Post office preparing for the holiday rush
Even if you have filled your gift list, you still need to get your greeting cards and packages mailed on time so they reach their destinations by Christmas.
To make sure that happens, we asked Janesville Postmaster Jon Buchholz for some information and tips.
Here’s what he had to say:
-- Dec. 4—For military mail being sent to Iraq and Afghanistan.
-- Dec. 11—Any military mail being sent to other international destinations.
“These are just suggestions,” Buchholz said. “I wouldn’t wait that long if that was me. The sooner the better to avoid the final rush.”
-- Parcel post—This mail, hauled by truck, takes seven to 10 days for delivery and up to two weeks or more during the holiday season when volume picks up.
-- Priority mail—This mail, which moves on airplanes, usually takes two to three days to be delivered and sometimes a bit longer during the holidays.
-- Express mail—This mail, which moves on airplanes, is guaranteed to be delivered in one to two days, but it’s more expensive than parcel and priority.
-- Select a box strong enough to protect its contents.
-- Express and priority mail boxes, envelopes and tubes can be obtained for free at your post office or can be ordered online at usps.com.
-- Stay within size limitations. Priority and express mail can’t be bigger than 108 inches total—length and girth. Parcel post packages can’t measure more than 130 inches total. The maximum weight for both packages is 70 pounds.
-- Completely remove markings on previously used boxes, so no questions remain about items in the box.
-- Leave room for cushioning contents—shredded or rolled newspaper, bubble wrap or Styrofoam peanuts. Plain air-popped popcorn also can be used plus is inexpensive and environmentally friendly. Pack tightly to avoid shifting.
-- Stuff glass and fragile hollow items with newspaper or packing material to avoid damage. If you mail framed photographs, remove the glass from the frame and wrap separately.
-- Use tape designed for shipping such as pressure-sensitive tape, nylon-reinforced tape, paper tape or glass-reinforced pressure-sensitive tape.

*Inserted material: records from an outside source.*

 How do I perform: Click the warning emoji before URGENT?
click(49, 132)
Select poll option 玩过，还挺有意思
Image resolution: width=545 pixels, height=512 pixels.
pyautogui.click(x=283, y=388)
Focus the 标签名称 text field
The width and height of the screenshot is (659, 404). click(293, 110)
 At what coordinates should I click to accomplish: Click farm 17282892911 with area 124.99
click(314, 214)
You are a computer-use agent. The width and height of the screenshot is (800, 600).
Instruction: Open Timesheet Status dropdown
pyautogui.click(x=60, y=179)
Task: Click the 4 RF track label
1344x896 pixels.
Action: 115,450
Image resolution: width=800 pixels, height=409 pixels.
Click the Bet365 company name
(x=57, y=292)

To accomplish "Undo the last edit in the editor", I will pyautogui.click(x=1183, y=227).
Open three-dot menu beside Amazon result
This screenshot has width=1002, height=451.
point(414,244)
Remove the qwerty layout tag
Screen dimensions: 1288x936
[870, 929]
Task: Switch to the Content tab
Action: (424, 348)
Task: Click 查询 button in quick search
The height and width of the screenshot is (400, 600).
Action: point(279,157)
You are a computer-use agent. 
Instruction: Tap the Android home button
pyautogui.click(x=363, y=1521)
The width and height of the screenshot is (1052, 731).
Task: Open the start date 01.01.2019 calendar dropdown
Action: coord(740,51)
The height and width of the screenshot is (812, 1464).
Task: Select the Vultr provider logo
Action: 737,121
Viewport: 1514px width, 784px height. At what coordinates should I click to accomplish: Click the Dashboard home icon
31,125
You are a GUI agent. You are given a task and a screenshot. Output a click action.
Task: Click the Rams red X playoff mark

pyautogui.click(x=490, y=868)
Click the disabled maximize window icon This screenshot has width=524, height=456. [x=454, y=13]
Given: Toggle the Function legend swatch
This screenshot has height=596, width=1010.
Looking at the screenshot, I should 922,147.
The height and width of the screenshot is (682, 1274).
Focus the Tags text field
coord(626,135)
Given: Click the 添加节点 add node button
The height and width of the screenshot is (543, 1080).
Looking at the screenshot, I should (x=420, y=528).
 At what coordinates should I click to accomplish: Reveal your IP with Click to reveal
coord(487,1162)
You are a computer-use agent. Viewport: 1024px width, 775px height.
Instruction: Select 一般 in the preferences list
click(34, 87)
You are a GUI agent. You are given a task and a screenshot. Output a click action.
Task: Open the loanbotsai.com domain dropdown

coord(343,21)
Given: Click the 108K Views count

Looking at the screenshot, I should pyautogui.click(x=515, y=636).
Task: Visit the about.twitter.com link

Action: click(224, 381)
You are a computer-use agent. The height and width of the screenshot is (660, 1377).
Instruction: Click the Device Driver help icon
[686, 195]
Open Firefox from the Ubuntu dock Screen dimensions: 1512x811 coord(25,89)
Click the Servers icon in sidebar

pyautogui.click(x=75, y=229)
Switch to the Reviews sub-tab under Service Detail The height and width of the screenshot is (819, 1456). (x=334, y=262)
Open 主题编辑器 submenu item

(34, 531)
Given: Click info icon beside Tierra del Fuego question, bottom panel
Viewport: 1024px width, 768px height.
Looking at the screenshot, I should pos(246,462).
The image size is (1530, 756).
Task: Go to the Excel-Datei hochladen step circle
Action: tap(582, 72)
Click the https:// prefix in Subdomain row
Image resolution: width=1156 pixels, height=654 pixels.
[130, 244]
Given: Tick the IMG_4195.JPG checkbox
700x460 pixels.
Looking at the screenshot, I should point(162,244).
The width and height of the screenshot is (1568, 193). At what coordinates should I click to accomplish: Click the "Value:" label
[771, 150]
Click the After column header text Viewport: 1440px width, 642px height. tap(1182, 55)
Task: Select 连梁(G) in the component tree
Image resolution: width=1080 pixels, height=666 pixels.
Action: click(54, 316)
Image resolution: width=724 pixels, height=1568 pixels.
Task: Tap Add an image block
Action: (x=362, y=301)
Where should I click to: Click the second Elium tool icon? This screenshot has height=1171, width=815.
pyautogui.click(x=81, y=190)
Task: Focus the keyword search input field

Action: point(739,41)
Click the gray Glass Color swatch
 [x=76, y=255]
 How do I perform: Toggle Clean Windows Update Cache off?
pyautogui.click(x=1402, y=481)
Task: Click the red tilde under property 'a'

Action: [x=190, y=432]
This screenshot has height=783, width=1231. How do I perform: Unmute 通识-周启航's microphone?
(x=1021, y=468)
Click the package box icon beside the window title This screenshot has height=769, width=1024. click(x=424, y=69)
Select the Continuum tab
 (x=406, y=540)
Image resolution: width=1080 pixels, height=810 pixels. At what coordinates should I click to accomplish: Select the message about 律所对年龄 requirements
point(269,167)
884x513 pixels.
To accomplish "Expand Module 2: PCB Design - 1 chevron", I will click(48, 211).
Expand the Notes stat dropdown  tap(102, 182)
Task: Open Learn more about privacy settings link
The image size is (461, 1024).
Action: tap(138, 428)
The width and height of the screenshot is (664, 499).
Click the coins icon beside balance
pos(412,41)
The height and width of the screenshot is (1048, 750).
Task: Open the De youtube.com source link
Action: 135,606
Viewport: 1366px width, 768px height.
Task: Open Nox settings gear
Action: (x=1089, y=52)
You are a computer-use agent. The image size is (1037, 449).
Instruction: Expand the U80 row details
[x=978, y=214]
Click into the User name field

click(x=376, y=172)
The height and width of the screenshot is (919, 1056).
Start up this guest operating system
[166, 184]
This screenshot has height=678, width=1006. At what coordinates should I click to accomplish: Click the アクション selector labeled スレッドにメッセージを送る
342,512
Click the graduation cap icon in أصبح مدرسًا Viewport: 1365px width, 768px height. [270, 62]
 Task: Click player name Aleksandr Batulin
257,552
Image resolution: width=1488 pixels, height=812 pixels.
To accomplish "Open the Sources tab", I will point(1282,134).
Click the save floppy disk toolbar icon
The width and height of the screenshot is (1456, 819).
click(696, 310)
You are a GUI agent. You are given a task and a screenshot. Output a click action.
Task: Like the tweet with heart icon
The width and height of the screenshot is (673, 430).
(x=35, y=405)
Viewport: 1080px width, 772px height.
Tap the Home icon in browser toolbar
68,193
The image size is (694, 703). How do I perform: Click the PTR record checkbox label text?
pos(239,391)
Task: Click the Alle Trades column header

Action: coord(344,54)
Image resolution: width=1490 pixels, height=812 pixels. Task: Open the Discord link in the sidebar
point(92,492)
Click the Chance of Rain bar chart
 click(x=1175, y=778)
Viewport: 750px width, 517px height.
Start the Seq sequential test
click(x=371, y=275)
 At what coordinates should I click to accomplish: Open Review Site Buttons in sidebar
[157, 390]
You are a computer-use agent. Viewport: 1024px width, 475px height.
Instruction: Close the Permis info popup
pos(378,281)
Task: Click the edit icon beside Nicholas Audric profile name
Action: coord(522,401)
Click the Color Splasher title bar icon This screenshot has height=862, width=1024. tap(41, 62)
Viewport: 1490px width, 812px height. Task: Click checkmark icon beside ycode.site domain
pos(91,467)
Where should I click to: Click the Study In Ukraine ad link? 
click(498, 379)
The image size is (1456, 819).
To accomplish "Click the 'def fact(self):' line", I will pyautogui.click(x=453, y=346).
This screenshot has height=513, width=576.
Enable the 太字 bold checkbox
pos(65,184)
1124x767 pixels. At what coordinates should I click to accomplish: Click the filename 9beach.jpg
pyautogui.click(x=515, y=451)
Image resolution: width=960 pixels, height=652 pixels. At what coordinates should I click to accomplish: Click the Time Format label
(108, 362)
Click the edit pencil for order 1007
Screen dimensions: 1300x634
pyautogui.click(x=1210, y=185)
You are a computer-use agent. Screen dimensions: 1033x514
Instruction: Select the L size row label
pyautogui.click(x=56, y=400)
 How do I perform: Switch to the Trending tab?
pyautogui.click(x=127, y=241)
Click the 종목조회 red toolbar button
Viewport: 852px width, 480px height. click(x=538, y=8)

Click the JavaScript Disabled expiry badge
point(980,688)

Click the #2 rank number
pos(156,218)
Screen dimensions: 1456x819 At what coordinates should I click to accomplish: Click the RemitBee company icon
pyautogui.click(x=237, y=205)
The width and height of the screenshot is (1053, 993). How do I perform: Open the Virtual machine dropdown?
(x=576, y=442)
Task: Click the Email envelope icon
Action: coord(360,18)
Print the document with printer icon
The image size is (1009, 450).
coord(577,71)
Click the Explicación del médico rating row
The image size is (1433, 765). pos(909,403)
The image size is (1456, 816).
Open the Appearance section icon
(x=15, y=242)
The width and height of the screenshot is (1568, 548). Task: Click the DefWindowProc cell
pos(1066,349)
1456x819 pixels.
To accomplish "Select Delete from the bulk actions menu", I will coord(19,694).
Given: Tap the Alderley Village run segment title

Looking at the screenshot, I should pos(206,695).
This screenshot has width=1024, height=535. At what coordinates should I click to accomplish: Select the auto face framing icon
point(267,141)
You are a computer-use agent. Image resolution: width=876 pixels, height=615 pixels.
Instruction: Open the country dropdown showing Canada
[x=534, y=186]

-- Do not use wrapping paper, string, masking tape or cellophane tape that can ruin the package and damage postal equipment.
-- Enclose an index card or piece of paper that contains the sender’s address and the recipient’s address along with a list of contents. That helps ensure the package gets to its destination or back to the sender.
-- Take packages that weigh at least 1 pound to your post office for mailing. Do not put into your residential mailbox for your mail carrier.
-- Remove batteries; wrap and place them next to the toys in the mailing box.
-- Print complete addresses clearly and be sure to include street names with north or south if necessary, apartment or suite numbers and the correct ZIP codes.
“Never guess a ZIP code. No ZIP code is better than a wrong ZIP code,” Buchholz said.
-- Include both “to” and “from” information on packages on only side of the package with no extra writing.
-- Rather than make a special trip to the post office or collection box, those who receive door or curbside delivery may leave mail in their receptacle for letter-carrier pickup.